ORS 131.655 provides:
“(1) Notwithstanding any other provision of law, a peace officer, merchant or merchant’s employe who has probable cause for believing that a person has committed theft of property of a store or other mercantile establishment may detain and interrogate the person in regard thereto in a reasonable manner and for a reasonable time.
“(2) If a peace officer, merchant or merchant’s employe, with probable cause for believing that a person has committed theft of property of a store or other mercantile establishment, detains and interrogates the person in regard thereto, and the person thereafter brings against the peace officer, merchant or merchant’s employe any civil or criminal action based upon the detention and interrogation, such probable cause shall be a defense to the action, if the detention and interrogation were done in a reasonable manner and for a reasonable time.”
People v. Zelinski, supra, apparently was abrogated with the enactment of Article I, section 28(d), of the California Constitution, which generally prohibits the exclusion under California law of relevant evidence in criminal proceedings.
Article I, section 13, of the California Constitution, provides, in pertinent part:
“The right of the people to be secure in their persons, houses, papers and *235effects against unreasonable seizures and searches may not be violated * *
Before Zelinski, the provision had been applied “only where it served the purpose of the exclusionary rule in restraining abuses by the police.” 24 Cal 3d at 365.
The California court itself recognized the limited scope of its holding.
“When a merchant exercises his common law privilege (now embodied in [California] Pen. Code, § 490.5), to detain a person suspected of taking merchandise, the merchant is exercising a purely private right and self-interested right to protect his property. His conduct does not assume the color of law until he formally arrests the suspected thief * * *.” 24 Cal 3d at 368 n 10.
Defendant also cites several federal cases in which security agents have been held to be acting “under the color of state law” in civil suits for false arrest brought under 42 USC § 1983. They are also inapposite.

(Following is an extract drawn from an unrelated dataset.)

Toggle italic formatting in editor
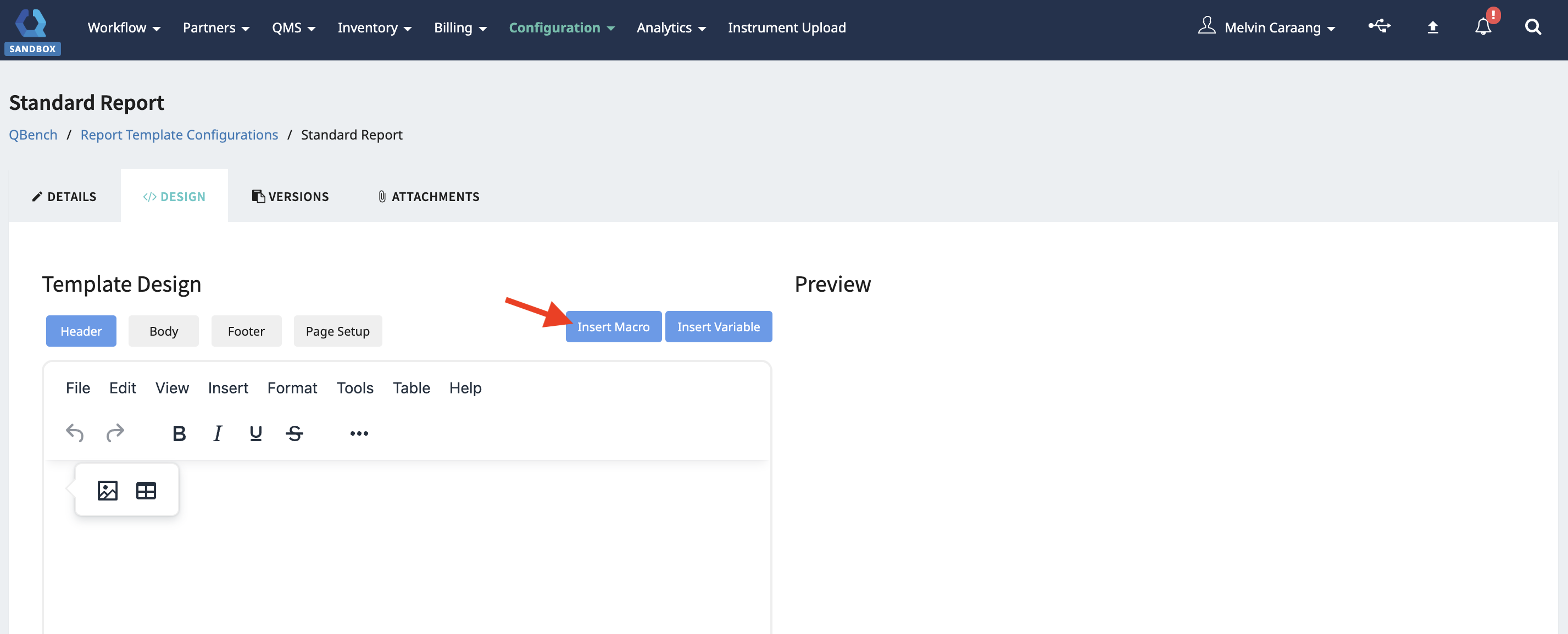This screenshot has width=1568, height=634. pos(218,433)
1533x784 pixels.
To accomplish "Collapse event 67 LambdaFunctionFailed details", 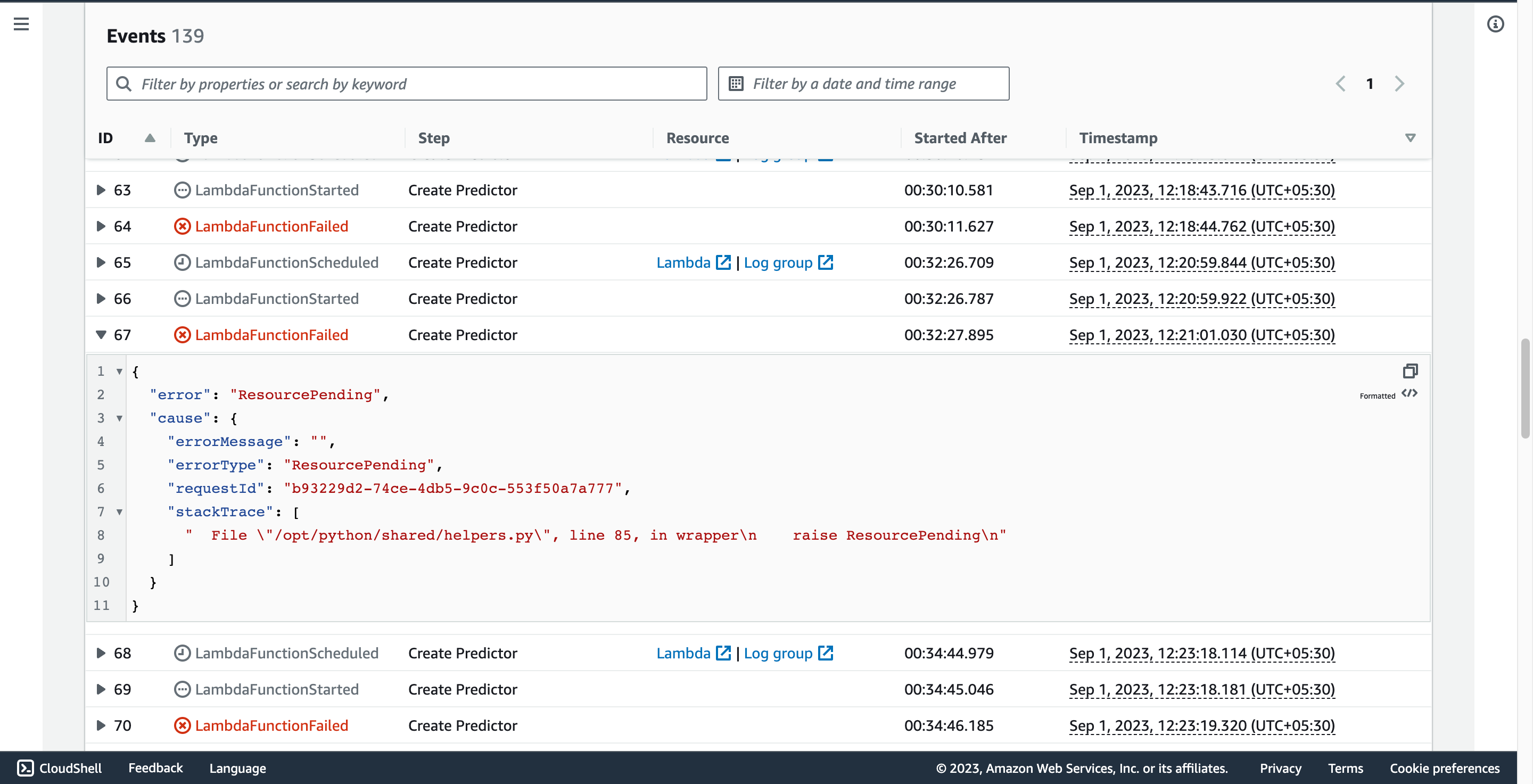I will pos(101,335).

We need not decide whether a search conducted by private security personnel of a person who is being detained in accordance with ORS 131.655 is state action. It suffices to say that any nexus that does exist between the state and private security personnel is far too attenuated to render them state actors for all purposes. See Jackson v. Metropolitan Edison Co., 419 US 345, 351, 95 S Ct 449, 42 L Ed 2d 477 (1974). Private security personnel are not licensed by the State of Oregon, and defendant does not assert that the security agents involved here were trained or in any way aided by the police. It is insufficient, without more, that their actions may further an important state interest, although it may be, as defendant asserts, that public policy *236dictates that they be more stringently regulated than they currently are. However, that duty belongs, in the first instance, to the legislature and not to the courts.
Defendant’s other assignments have no merit.